Волчок вновь оборвал себя. В дальнем углу подвала Валера разглядел тело невинно убиенного Слюнявчика, чье вместилище сознания только что использовалось в любительской постановке. Воцарилась тишина.

– Good bye, сruel world, – наконец сказал Волчок, после долгой паузы, – I`m leaving you today…

– Вот так все время, – прошептал Валерий.

– Он не выглядит очень опасным, – сказал Ткачев, – может нам попробовать пройти мимо?

– Я бы не стал этого делать, – произнес Золотников, – Волчок по-прежнему опасен, в каком бы виде он не находился.

Но Александр уже поднимался из-за коробки, вытягивая перед собой руки в интернациональном миролюбивом жесте. Полусвин перестал трястись и жестко уставился на него. Ткачев нервно ухмыльнулся и сказал:

– Уважаемый… эээ… Волчок. Мы, конечно, понимаем всю важность занимаемого вами поста, но нам очень надо пройти. Нам надо попасть в соседний подъезд…

Слова, канувшие в пыльное нутро чердака, звучали потрясающе глупо. Теперь Волчок смотрел на Александра с явным презрением.

– Сломать Стену… – сказал Ткачев.

Волчок вскинулся. Рыхлое его тело в едином порыве покрыло два метра, когтистые лапы работали как поршни, пасть распахнулась и оттуда в облаке кошмарного зловония вывалились два исполинских резца, заточенных до бритвенной остроты. Набегая на Александра как товарный состав со сорванным тормозом, Волчок глухо ревел. Ткачев стояли на пути не более секунды – в следующий момент, он, как и его соседи с искаженным страхом лицами бежали прочь с чердака, преследуемые ревущим и изрыгающим однообразные проклятья полусвином. Толкая друг друга в спины, они выскочили в проем и в следующую секунду дверь страдоприимного дома захлопнулась за ними.

Тяжело дыша, соседи привалились к стенам и уставились друг на друга.

– Ну, признаю, – сказал, наконец, Ткачев, – это было ошибкой.

– Волчок никогда не отличался дружелюбием, – произнес Валера с ухмылкой, – в конце концов, это же он съел Чука.

– Я все хотел спросить, – сказал Красноцветов, – что это у тебя за создание на плече?

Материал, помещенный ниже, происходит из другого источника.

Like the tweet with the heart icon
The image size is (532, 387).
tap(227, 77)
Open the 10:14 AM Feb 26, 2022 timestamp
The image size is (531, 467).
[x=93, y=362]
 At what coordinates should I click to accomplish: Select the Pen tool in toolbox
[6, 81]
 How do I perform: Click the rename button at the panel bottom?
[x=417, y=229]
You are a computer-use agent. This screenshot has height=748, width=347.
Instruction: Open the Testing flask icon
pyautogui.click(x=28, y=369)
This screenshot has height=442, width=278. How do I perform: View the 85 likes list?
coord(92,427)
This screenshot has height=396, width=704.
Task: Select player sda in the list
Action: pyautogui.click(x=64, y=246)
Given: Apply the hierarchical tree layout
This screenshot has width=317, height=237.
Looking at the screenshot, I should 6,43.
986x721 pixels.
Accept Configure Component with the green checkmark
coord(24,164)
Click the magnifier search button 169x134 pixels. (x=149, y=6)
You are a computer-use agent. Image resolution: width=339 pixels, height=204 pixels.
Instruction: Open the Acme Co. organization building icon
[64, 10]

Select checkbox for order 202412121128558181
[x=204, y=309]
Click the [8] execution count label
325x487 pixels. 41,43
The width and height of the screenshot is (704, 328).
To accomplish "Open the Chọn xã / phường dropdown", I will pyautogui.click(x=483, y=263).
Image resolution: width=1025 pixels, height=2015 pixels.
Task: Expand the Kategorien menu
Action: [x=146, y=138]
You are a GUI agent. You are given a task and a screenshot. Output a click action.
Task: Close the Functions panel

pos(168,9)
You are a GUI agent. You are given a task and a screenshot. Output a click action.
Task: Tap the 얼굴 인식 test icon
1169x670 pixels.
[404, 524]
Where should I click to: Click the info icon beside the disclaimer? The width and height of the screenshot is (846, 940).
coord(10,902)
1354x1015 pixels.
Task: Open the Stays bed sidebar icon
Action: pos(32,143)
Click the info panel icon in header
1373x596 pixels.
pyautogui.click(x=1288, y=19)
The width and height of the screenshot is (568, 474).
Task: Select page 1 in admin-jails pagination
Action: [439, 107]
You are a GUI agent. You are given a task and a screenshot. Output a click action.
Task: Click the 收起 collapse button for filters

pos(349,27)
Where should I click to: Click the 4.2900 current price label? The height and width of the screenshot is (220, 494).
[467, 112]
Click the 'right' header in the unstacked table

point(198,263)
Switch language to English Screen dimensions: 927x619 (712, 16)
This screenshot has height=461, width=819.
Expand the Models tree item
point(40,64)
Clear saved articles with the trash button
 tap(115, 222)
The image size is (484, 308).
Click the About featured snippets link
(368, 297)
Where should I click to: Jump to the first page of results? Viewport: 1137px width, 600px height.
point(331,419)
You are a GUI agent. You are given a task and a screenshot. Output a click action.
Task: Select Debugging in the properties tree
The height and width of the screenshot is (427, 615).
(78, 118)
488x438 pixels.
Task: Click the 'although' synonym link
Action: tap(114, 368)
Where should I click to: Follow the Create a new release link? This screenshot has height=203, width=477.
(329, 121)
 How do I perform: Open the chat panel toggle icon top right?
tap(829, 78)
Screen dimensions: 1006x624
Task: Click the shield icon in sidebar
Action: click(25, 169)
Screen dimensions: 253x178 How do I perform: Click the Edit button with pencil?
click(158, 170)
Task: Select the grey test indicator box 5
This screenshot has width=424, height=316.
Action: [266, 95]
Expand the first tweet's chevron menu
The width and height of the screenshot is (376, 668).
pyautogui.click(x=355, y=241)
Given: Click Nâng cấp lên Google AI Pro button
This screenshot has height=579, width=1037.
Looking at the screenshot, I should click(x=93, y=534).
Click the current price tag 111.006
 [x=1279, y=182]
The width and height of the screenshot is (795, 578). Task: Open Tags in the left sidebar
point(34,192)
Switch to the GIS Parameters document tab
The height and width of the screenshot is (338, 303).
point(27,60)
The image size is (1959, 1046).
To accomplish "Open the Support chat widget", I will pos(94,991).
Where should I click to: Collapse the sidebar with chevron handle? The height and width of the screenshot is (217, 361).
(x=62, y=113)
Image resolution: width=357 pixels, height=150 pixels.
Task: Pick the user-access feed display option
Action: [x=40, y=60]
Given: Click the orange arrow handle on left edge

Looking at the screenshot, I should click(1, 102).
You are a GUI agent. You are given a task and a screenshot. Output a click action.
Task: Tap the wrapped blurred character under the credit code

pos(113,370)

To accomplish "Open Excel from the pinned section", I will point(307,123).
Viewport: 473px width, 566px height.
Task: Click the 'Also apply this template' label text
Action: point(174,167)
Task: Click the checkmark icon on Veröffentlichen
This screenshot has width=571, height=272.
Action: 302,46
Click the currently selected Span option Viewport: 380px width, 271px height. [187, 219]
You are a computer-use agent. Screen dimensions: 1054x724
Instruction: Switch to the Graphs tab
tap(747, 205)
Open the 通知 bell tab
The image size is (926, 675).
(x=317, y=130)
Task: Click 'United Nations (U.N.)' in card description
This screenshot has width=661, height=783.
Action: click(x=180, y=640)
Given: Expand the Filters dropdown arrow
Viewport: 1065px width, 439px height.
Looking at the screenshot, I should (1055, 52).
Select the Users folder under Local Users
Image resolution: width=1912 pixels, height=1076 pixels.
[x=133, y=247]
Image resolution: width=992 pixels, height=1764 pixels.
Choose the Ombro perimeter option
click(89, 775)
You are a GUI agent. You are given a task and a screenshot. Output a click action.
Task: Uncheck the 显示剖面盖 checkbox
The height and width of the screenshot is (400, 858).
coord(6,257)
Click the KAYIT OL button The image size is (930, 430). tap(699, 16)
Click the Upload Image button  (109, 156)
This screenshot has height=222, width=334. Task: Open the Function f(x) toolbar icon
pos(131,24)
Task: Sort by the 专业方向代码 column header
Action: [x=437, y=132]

Валера тепло улыбнулся и, сняв крошечное мохнатое существо с плеча, аккуратно разместил на сложенных ковшиком ладонях. Свинка сонно уставилась на людей крупными фиолетовыми глазами.

– Это Чука, – сказал Валера, – когда я подобрал ее, мне казалось, что это инкарнация моей прежней свинки. Той, которую съел Волчок. Но оказалось, что это девочка. Стало быть, Чука. Вот, смотрите, какая у нее масть!

– Как насчет, Волчка? – спросил Красноцветов, – он тоже похож на морскую свинку.